— Goals —
1. According to the text on the Diocese of Imola, in what year did Pope Gregory XIII make Bologna an archbishopric?
2. Reproduce the passage of the text on the Diocese of Imola that starts at "Roman Catholic diocese" and ends at "metropolitanate of Bologna.", with no change to its wording.

— Excerpted text —
▬▬▬▬▬▬

Roman Catholic diocese in Italy

The Diocese of Imola (Diocesis Imolensis) is a Latin Church diocese of the Catholic Church in Romagna, northern Italy. It is a suffragan of the Archdiocese of Bologna. The diocese had originally been a suffragan of the metropolitan of Milan, and was then subject to the Archbishop of Ravenna until 1582, when Pope Gregory XIII made Bologna an archbishopric and assigned it two suffragans, Imola and Cervia. In 1604, however, Pope Clement VIII returned them to the metropolitanate of Ravenna. Pope Pius VII transferred Imola back to the metropolitanate of Bologna.

The diocese of Imola is noted for having had a number of its bishops elected to the Papacy, including Cardinal Fabio Chigi (1652), afterwards Pope Alexander VII; Cardinal Barnaba Chiaramonti (1785), afterwards Pope Pius VII; and Cardinal Giovanni Maria Mastai Ferretti (1832), afterwards Pope Pius IX.

==History==

The Christian origins of Imola are obscure. The episcopal see certainly antedates St. Ambrose, who, during a vacancy in the diocese of Imola, asked the bishop of Voghenza (the ancient Vicus Haventia), to visit the church of Imola, until a bishop was consecrated, since Ambrose himself was occupied and unable to carry out a visitation. Ambrose was concerned about the Gothic Arians and the inroads that their heresies were making on the orthodox Christians.

In 435 Emperor Valentinian III built the church of S. Maria in Arenula. The bishop then was Cornelius, whose archdeacon Peter was appointed Bishop of Ravenna by Pope Sixtus III. Bishop Peter, known as Chrysologus, gave a magnificent eulogy of Bishop Cornelius at the consecration of his successor, Projectus.

In 888, Pope Stephen V ordered the Archbishop of Ravenna to see to it that a bishop was canonically elected for Imola. There was to be no election while the incumbent was still alive, even though he might be ill. When there was a legitimate vacancy, the Clergy was to carry out the election, and the People were to approve it. There had earlier been strife in the city when the People attempted to elect a bishop without reference to the Clergy. It was only later that the Cathedral Chapter began to exercise the rights which had once belonged to the entire Clergy. By the year 1217, the right to elect the bishop belonged to the Canons of the Cathedral of S. Cassiano and the Canons of San Lorenzo, acting as a single electoral college.

On 7 August 1118, Pope Gelasius II restored to the Archbishop of Ravenna all of the dioceses which had been removed from his metropolitanate by Pope Paschal II, due to the participation of the archbishops in the schism that supported the Emperor Henry IV. One of the dioceses that was restored to Ravenna was the diocese of Imola.

Other bishops are: John (946), who restored the cathedral and embellished the tomb of St. Peter Chrysologus; Ridolfo (1146) and Enrico (1174), who suffered for their adherence to Pope Alexander III, Enrico laid the foundations of the present cathedral, finished in 1271 under Bishop Sinibaldo; Pietro Ondedei (1416), a distinguished canonist and theologian; the Dominican Gaspare Sighigelli (1450), learned and saintly; Girolamo Dandini (1546), formerly nuncio at Paris, founder of an orphan asylum; Francesco Guarini (1566), the founder of the seminary; Cardinal Filippo Antonio Gualterio (1702), founder of a mone frumentario to supply the poor peasant with seed; and Cardinal Giovanni Carlo Bandi (1752), who rebuilt the cathedral and the basilica of Valentinian.

▬▬▬▬▬▬

— Dataset content —
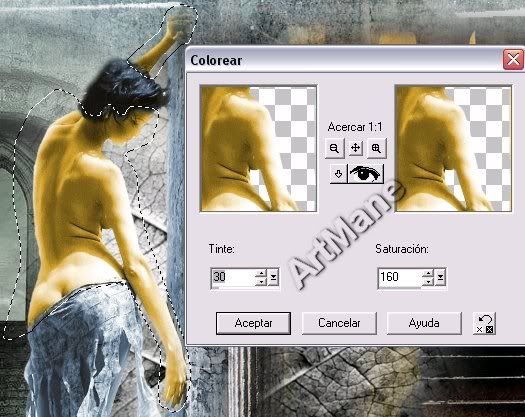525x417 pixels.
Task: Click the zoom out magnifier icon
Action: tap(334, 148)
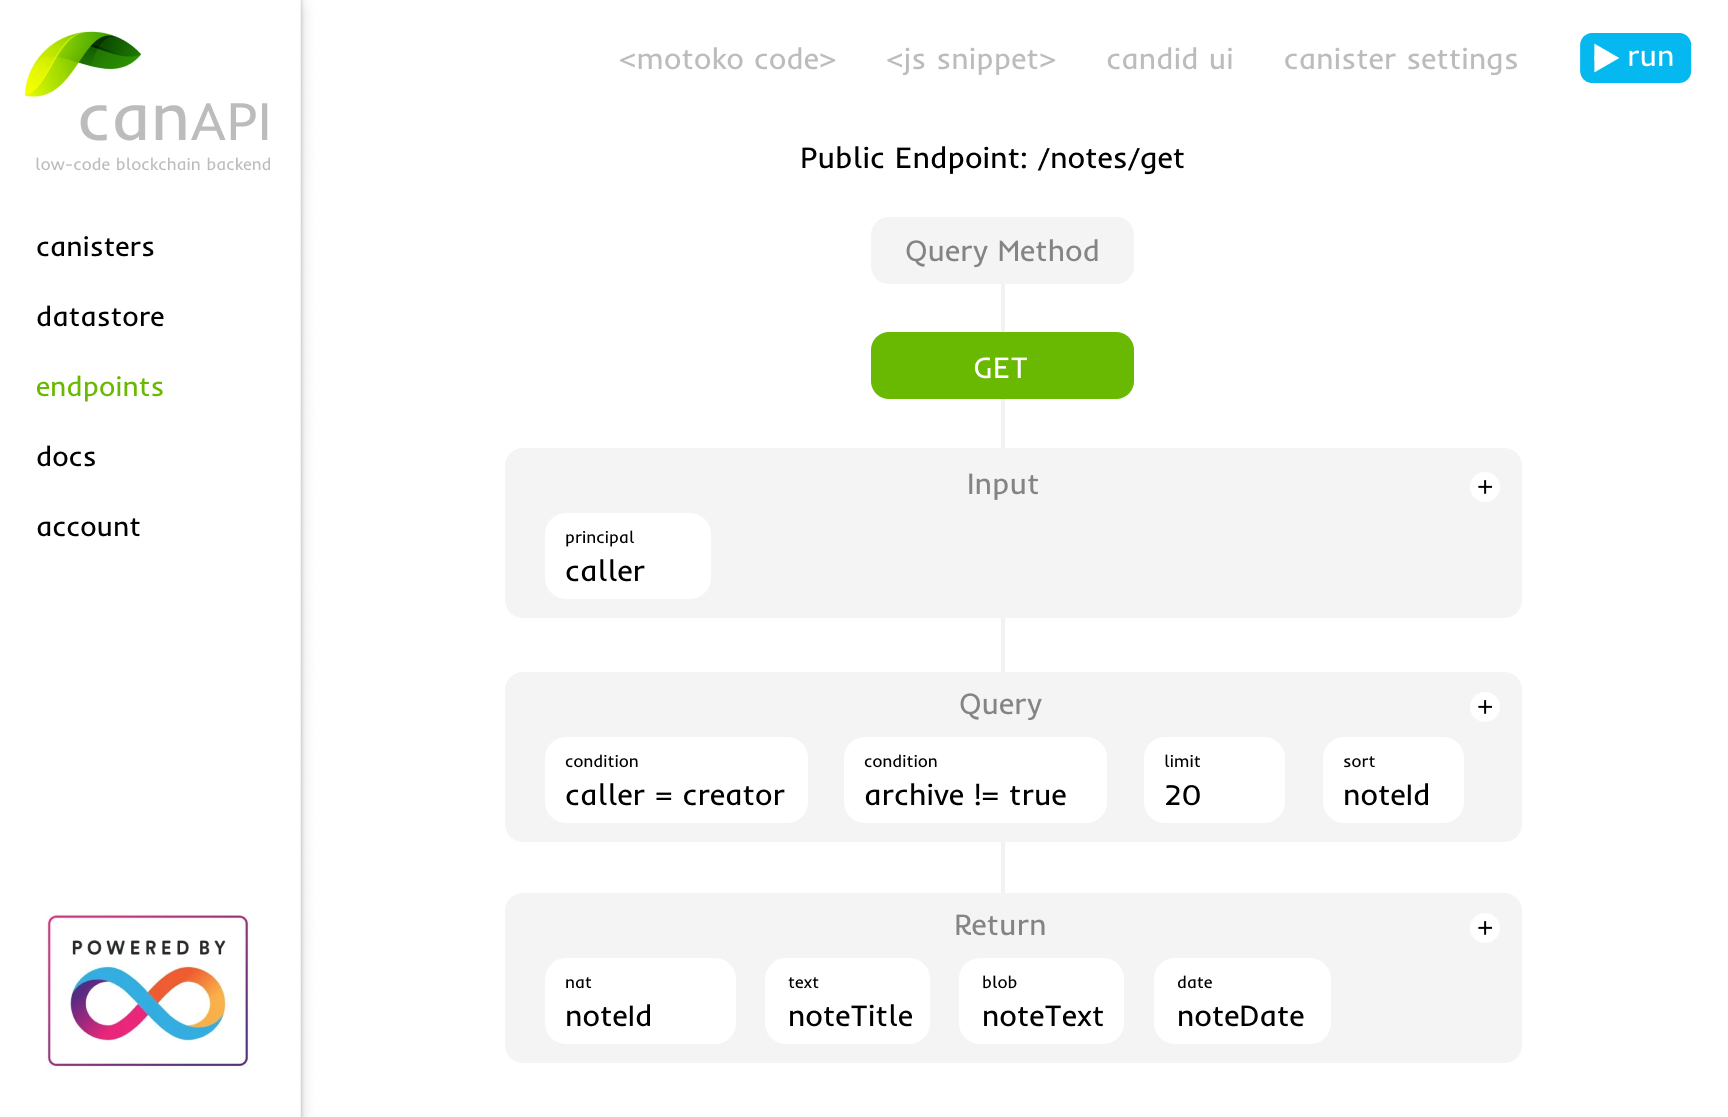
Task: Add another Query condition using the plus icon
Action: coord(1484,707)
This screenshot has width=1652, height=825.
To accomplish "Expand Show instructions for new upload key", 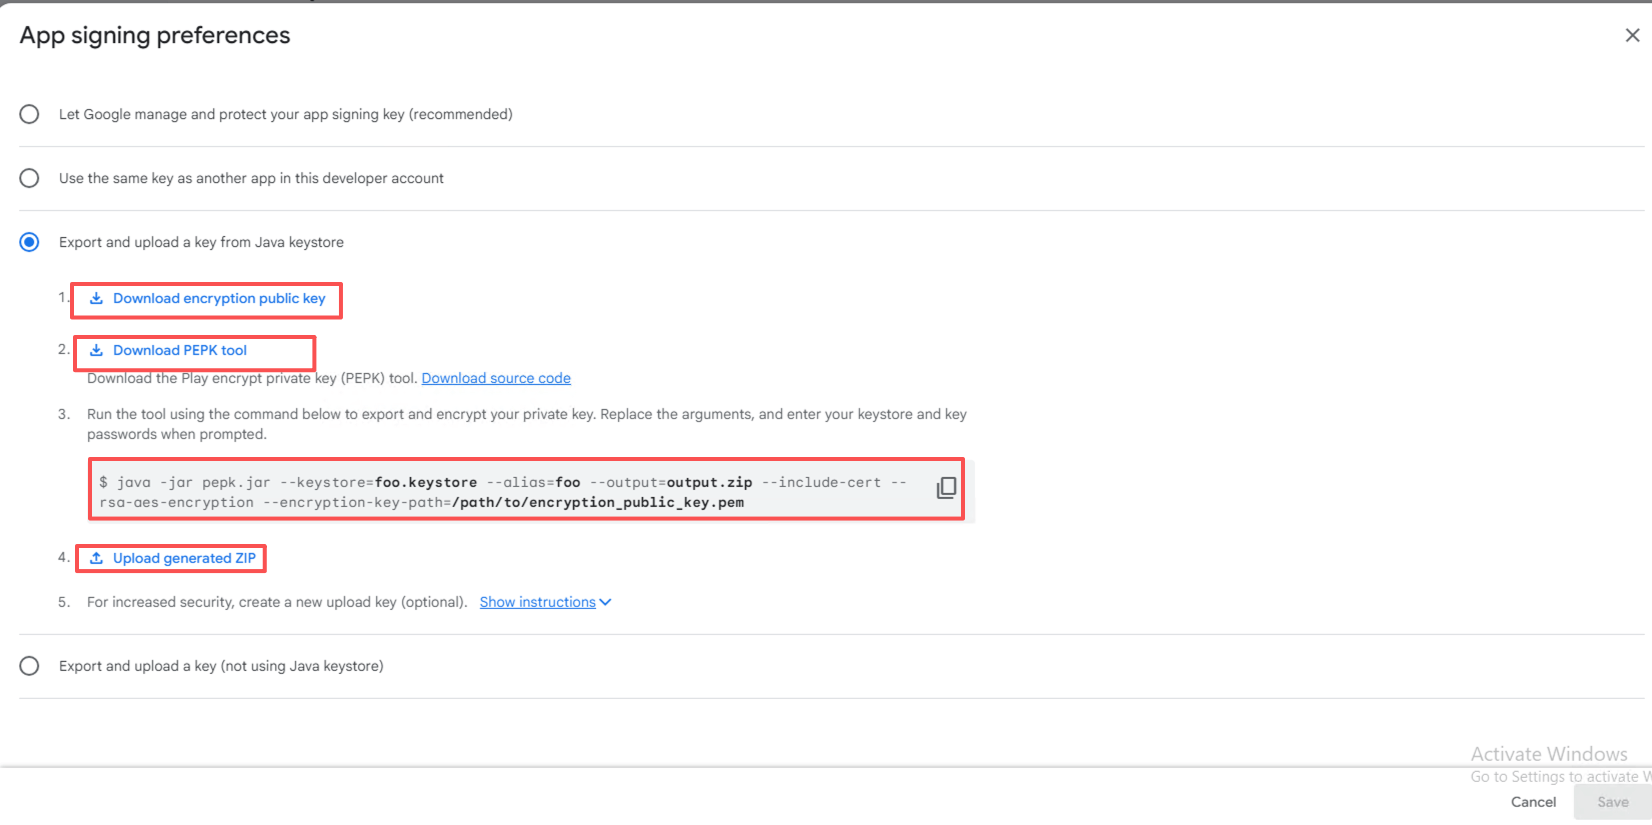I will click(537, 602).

▬▬▬▬▬▬

— Replies —
1. 1582

2.
Roman Catholic diocese in Italy

The Diocese of Imola (Diocesis Imolensis) is a Latin Church diocese of the Catholic Church in Romagna, northern Italy. It is a suffragan of the Archdiocese of Bologna. The diocese had originally been a suffragan of the metropolitan of Milan, and was then subject to the Archbishop of Ravenna until 1582, when Pope Gregory XIII made Bologna an archbishopric and assigned it two suffragans, Imola and Cervia. In 1604, however, Pope Clement VIII returned them to the metropolitanate of Ravenna. Pope Pius VII transferred Imola back to the metropolitanate of Bologna.